--- INFORMATION PROVIDED Enclosed Below ---

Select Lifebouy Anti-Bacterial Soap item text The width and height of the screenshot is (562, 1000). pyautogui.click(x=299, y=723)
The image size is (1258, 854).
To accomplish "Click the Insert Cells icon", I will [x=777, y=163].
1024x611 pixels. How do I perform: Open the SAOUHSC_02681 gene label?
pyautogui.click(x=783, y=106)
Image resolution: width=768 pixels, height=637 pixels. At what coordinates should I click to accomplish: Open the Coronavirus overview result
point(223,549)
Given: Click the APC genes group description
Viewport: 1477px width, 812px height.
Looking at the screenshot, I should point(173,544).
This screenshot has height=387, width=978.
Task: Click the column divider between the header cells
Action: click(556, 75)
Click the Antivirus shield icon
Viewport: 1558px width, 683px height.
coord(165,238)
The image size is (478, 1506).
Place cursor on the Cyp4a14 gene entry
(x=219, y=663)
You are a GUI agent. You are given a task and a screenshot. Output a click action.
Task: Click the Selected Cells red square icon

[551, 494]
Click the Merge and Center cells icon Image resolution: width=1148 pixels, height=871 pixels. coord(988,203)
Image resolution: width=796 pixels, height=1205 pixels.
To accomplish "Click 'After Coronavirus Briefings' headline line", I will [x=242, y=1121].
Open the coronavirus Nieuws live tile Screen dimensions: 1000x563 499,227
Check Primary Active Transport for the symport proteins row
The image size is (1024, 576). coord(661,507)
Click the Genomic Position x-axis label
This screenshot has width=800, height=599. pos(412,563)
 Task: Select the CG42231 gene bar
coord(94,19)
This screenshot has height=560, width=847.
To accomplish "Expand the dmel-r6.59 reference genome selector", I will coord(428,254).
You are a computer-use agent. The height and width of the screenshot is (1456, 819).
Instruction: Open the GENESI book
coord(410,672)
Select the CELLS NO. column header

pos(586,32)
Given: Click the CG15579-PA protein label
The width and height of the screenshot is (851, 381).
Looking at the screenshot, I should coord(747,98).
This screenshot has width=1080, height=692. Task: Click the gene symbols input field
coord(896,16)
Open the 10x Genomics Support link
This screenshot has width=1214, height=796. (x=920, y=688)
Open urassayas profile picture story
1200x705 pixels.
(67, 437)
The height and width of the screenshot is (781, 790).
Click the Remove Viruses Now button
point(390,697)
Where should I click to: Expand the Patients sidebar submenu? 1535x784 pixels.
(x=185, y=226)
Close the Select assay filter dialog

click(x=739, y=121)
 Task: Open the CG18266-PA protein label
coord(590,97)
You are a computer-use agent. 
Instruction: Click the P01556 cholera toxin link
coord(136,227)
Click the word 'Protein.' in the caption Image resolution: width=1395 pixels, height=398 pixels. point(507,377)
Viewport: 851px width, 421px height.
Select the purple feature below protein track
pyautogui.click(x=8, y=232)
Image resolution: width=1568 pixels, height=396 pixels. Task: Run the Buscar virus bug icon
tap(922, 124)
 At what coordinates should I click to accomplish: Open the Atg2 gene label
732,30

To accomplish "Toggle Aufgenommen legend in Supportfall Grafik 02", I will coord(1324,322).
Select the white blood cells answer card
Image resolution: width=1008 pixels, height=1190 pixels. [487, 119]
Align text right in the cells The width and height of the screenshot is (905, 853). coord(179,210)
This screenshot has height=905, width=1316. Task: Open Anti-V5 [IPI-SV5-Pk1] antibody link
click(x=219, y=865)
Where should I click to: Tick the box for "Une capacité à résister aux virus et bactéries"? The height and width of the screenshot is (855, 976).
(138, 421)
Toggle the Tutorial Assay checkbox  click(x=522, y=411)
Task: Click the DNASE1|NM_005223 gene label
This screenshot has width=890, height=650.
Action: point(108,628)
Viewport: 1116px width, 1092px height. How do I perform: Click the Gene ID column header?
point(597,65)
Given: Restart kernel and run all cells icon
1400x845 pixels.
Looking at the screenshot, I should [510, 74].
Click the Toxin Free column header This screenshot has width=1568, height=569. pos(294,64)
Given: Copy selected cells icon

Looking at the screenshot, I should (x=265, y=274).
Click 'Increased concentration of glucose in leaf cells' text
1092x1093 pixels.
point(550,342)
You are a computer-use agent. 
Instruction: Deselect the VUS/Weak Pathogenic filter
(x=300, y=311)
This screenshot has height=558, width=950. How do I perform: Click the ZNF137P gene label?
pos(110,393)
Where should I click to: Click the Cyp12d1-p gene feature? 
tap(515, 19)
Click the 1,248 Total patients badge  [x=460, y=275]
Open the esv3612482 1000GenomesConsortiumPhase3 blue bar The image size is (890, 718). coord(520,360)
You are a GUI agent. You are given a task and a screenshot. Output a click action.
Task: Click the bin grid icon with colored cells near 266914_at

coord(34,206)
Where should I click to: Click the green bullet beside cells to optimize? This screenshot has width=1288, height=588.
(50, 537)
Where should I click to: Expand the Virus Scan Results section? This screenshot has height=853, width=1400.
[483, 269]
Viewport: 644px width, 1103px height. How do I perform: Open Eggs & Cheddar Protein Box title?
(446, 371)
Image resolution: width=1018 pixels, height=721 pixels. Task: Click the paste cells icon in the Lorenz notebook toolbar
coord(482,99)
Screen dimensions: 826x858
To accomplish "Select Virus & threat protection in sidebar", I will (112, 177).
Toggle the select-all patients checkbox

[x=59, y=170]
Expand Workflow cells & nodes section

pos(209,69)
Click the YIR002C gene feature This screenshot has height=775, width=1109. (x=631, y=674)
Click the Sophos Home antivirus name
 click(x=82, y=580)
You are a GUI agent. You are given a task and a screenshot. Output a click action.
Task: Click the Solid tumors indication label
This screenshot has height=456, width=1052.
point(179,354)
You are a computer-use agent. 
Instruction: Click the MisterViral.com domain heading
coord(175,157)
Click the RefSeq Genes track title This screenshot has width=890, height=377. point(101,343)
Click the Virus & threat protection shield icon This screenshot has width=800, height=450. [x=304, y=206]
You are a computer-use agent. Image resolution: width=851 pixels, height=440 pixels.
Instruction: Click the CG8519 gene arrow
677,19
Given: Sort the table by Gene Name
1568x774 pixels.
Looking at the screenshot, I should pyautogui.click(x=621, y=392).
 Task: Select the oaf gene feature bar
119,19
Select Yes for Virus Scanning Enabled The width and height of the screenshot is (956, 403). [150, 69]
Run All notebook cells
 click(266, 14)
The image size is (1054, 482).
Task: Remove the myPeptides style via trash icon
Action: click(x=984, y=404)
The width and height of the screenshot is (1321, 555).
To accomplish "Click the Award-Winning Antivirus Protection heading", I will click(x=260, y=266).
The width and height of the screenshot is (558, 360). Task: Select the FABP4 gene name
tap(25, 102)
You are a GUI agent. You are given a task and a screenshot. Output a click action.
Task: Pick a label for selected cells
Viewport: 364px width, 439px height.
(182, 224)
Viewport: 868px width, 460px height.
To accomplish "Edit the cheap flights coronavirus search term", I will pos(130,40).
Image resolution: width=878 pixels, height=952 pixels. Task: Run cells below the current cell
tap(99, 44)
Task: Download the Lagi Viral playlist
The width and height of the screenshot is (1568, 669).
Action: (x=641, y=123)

--- End of Enclosed INFORMATION PROVIDED ---

# [WORK INSTRUCTION]
Bring together all lines of the entries above in which the string "shield" occurs.

# [RESPONSE]
Click the Antivirus shield icon
Click the Virus & threat protection shield icon This screenshot has width=800, height=450. [x=304, y=206]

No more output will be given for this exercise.